# Optimisers.jl

## An optimisation rule

A new optimiser must overload two functions, `apply!`

and `init`

. These act on one array of parameters:

```
# Define a container to hold any optimiser specific parameters (if any):
struct DecayDescent <: Optimisers.AbstractRule
eta::Float64
end
# Define an `apply!` rule which encodes how the gradients will be used to
# update the parameters:
function Optimisers.apply!(o::DecayDescent, state, x, x̄)
T = eltype(x)
newx̄ = T(o.eta / √state) .* x̄
nextstate = state + 1
return nextstate, newx̄
end
# Define the function which sets up the initial state (if any):
Optimisers.init(o::DecayDescent, x::AbstractArray) = 1
```

The parameters will be immediately updated to `x .- newx̄`

, while `nextstate`

is caried to the next iteration.

Notice that the state is handled separately from the optimiser itself.
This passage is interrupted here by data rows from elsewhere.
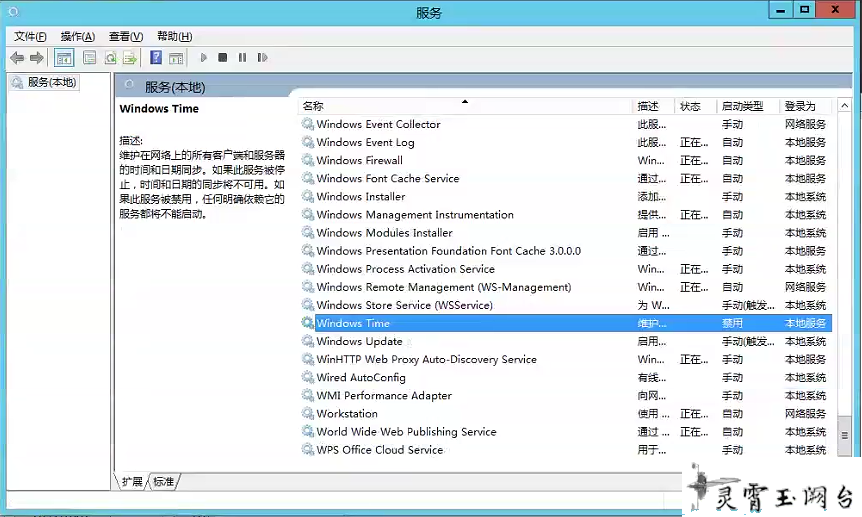Click the Forward arrow in toolbar

37,58
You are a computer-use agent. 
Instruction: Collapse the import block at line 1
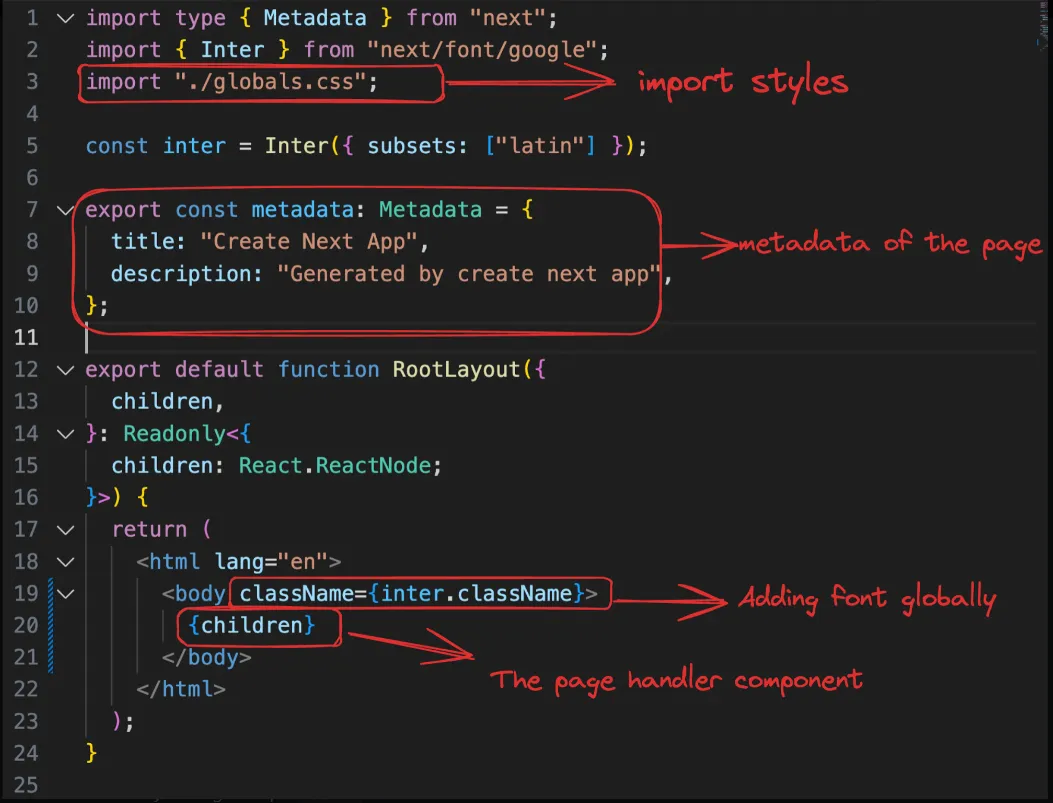click(66, 18)
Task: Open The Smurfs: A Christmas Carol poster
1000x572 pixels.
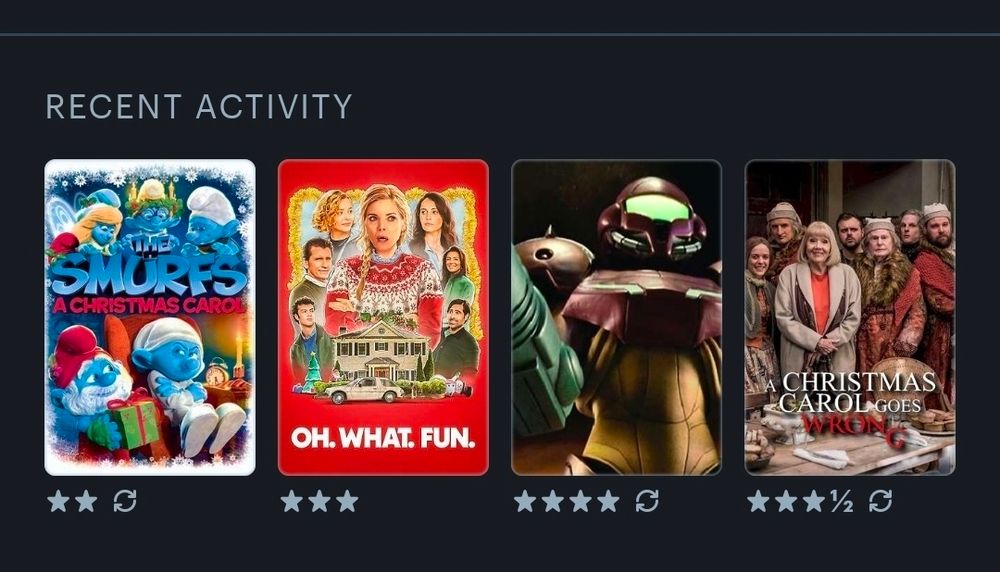Action: coord(150,317)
This is a key design principle and allows users to manage their own state explicitly. It of course also makes it easier to store the state.

## Usage with Flux.jl

To apply such an optimiser to a whole model, `setup`

builds a tree containing any initial state for every trainable array. Then at each step, `update`

uses this and the gradient to adjust the model:

```
using Flux, Metalhead, Zygote, Optimisers
model = Metalhead.ResNet(18) |> gpu # define a model to train
image = rand(Float32, 224, 224, 3, 1) |> gpu; # dummy data
@show sum(model(image)); # dummy loss function
rule = Optimisers.Adam() # use the Adam optimiser with its default settings
state_tree = Optimisers.setup(rule, model); # initialise this optimiser's momentum etc.
∇model, _ = gradient(model, image) do m, x # calculate the gradients
sum(m(x))
end;
state_tree, model = Optimisers.update(state_tree, model, ∇model);
@show sum(model(image)); # reduced
```

Notice that a completely new instance of the model is returned. Internally, this is handled by Functors.jl, where we do a walk over the tree formed by the model and update the parameters using the gradients.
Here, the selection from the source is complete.